LAFAYETTE, La. — At Lafayette's L.J. Alleman Middle School on Monday, a 12-year old boy went into cardiac arrest in the school gym. Trained staff zoomed into action, performing CPR and using a school defibrillator.
"He was in class at the time," begins Principal Eric Luquette, "and he went into cardiac arrest. We had teachers on site to be able to be able to do CPR and we had an AED machine— a defibrillator— to be able to help with compressions of the chest as well."
A key tool to saving the boy's life and getting him to the nearest hospital? The aforementioned AED, or Automated External Defibrulator.
"I gotta say it's one of those things you don't think you're gonna use, especially at this level," explains Luquette as he ponders having two defibrillators on campus. But I will say 100% I'm happy that I had it on site and we were able to utilize it to help a student."

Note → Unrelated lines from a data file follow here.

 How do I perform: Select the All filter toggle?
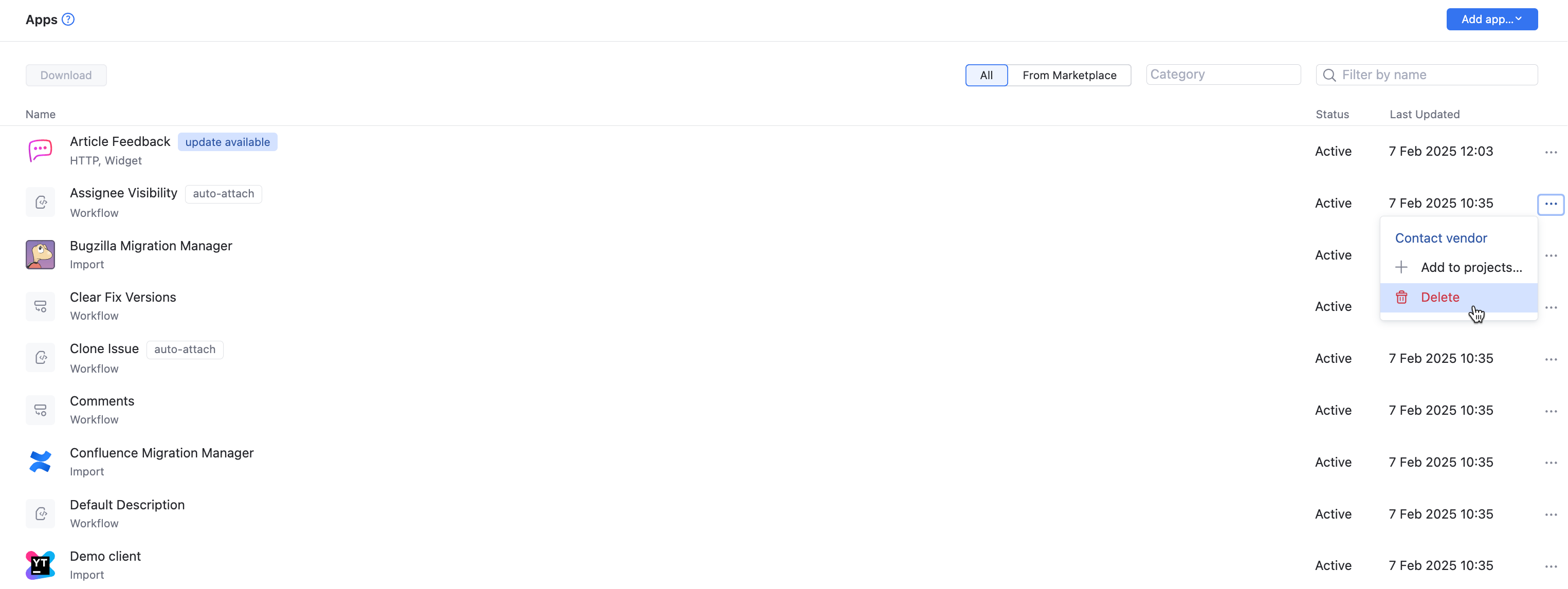tap(986, 76)
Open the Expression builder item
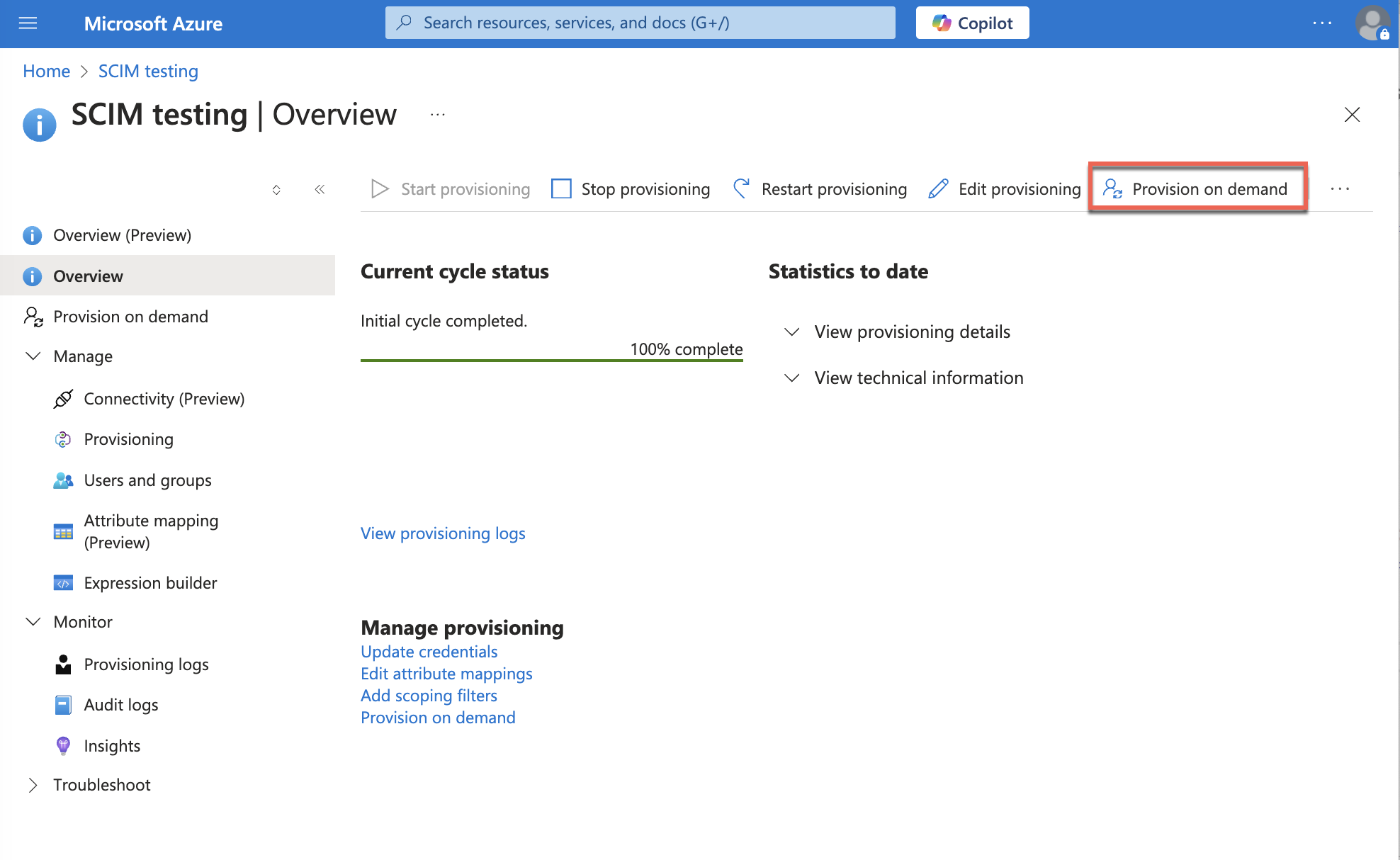The height and width of the screenshot is (860, 1400). coord(150,583)
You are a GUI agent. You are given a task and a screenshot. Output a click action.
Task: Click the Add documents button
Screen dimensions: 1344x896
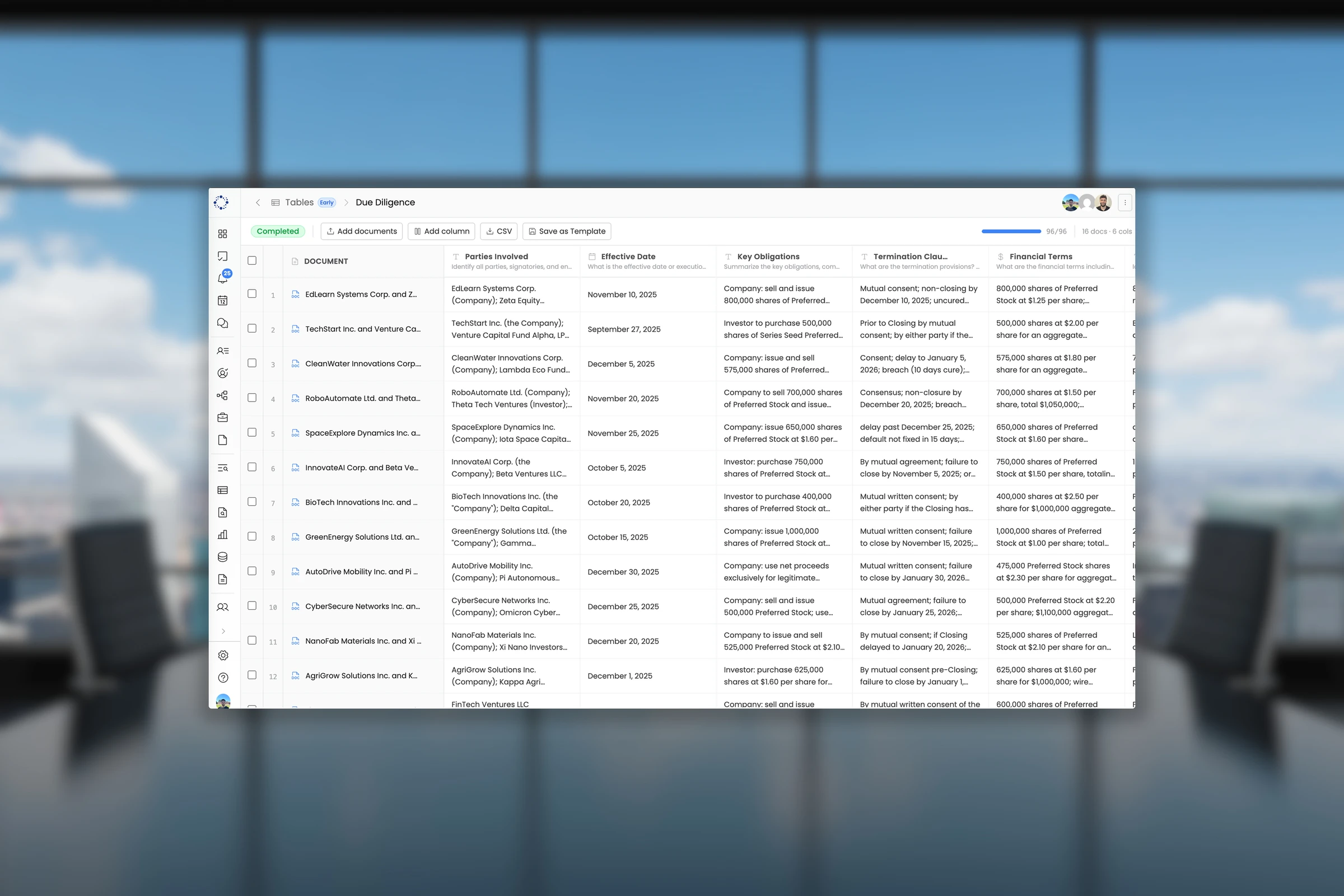coord(362,231)
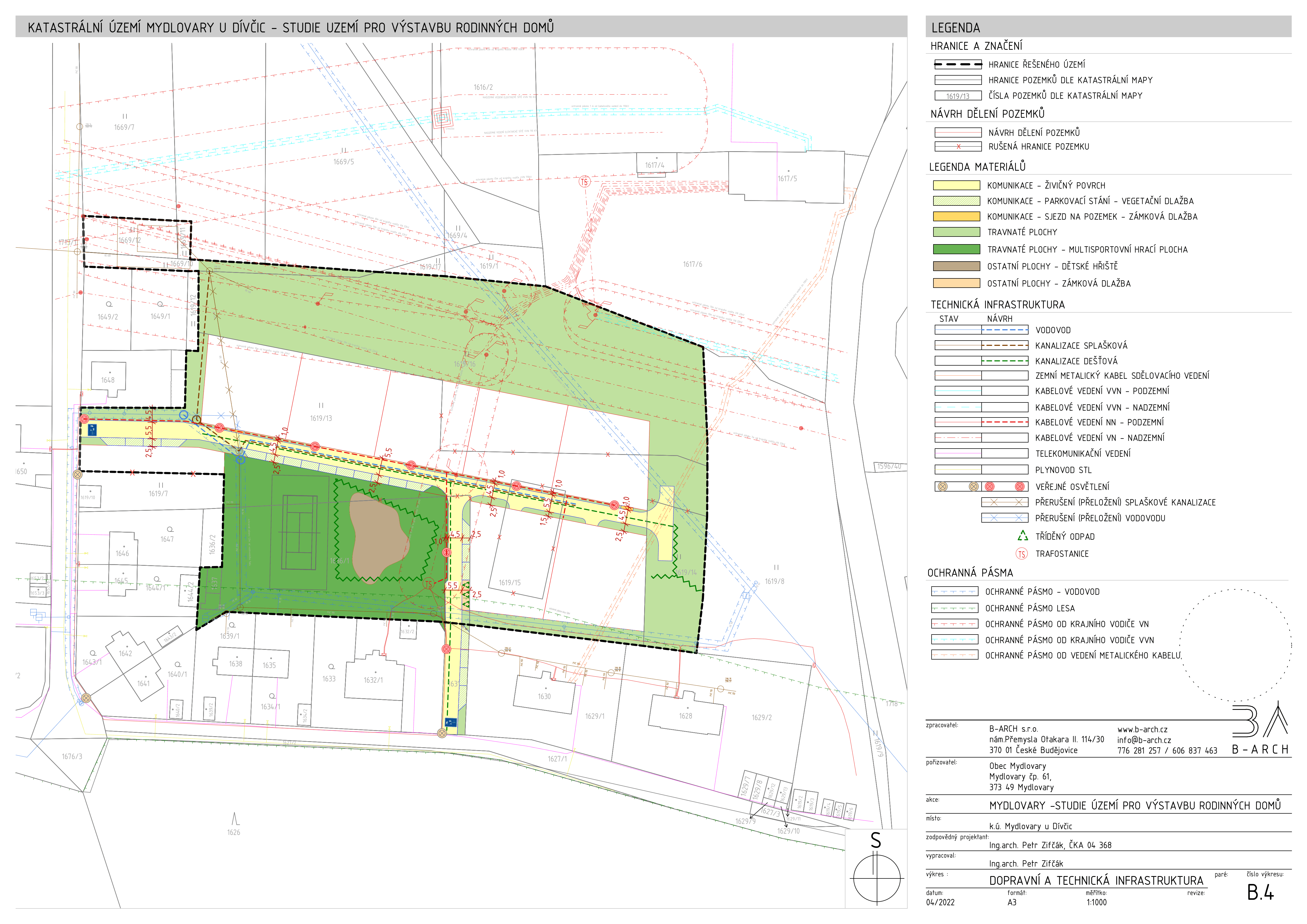Click the TS symbol near parcel 1617/4
1307x924 pixels.
click(x=584, y=182)
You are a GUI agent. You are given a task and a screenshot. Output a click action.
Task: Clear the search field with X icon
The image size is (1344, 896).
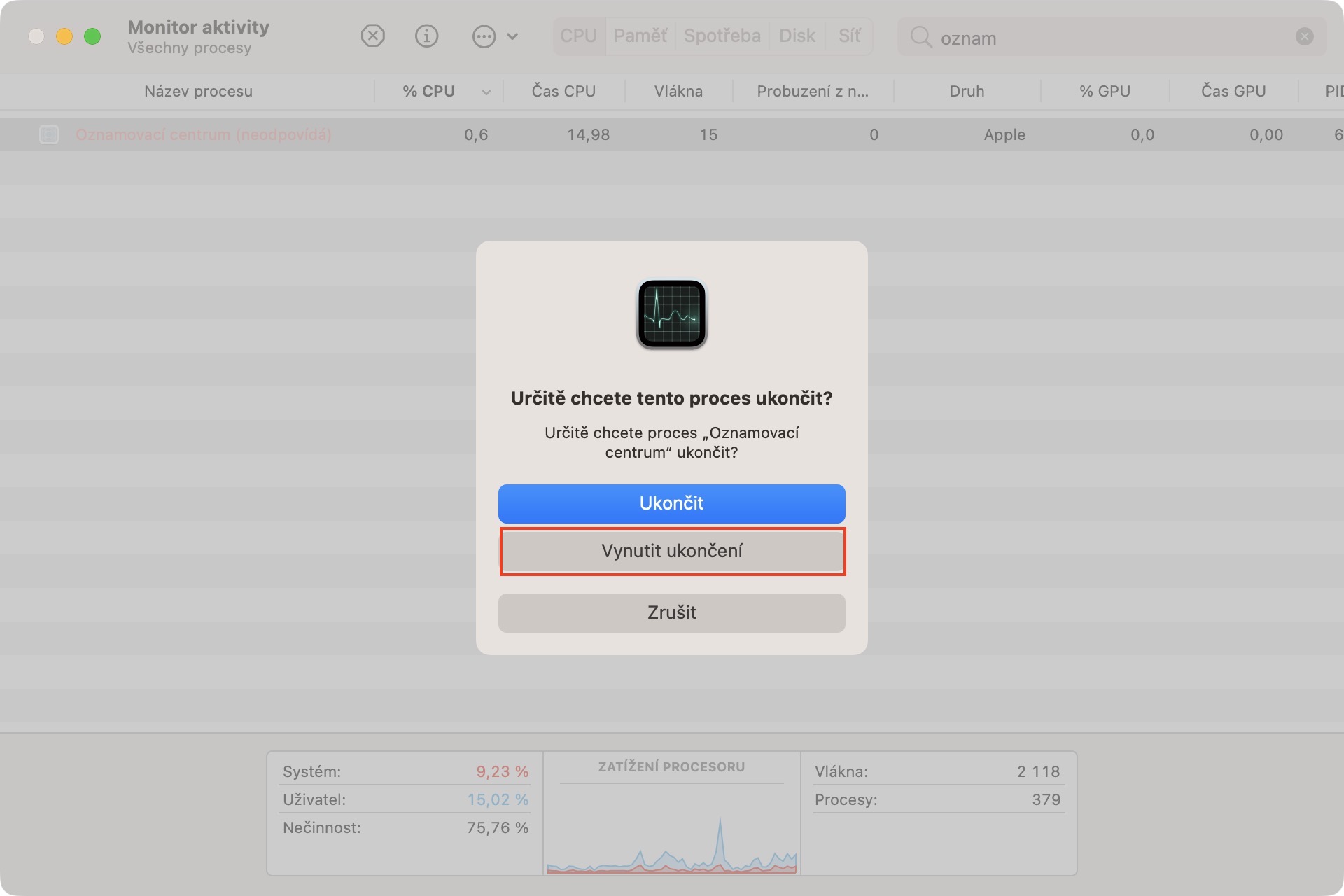coord(1304,36)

And the other element in working this life-saving miracle? Having trained personnel on hand folks who knew how to use the AED; that's something Lafayette firefighter Colin Comeaux was key in this situation. "It's extremely important, because I think that's what saved this kid's life. It's having somebody trained on campus. You know, you have a fire station within three-to-five mnutes of pretty much anywhere in the city. But those three-to-five minutes can be very critical."
But backtrack, because time was of the essence. Emergency personnel were still a couple minutes away. That required students and teachers to work together and save a life.
"I would venture to say it was a combination of both," adds Luquette. "I think my teachers and students once they realized the situation was occurring they acted as quickly as possible to help the student out."
And a perfect way to end this is via a message of gratitude from LPSS Superintendent Irma Trosclair to the staff of L.J. Alleman.
"I'd like to commend and thank that staff from the bottom of my heart for the way they took training seriously and sprung into action without hesitation."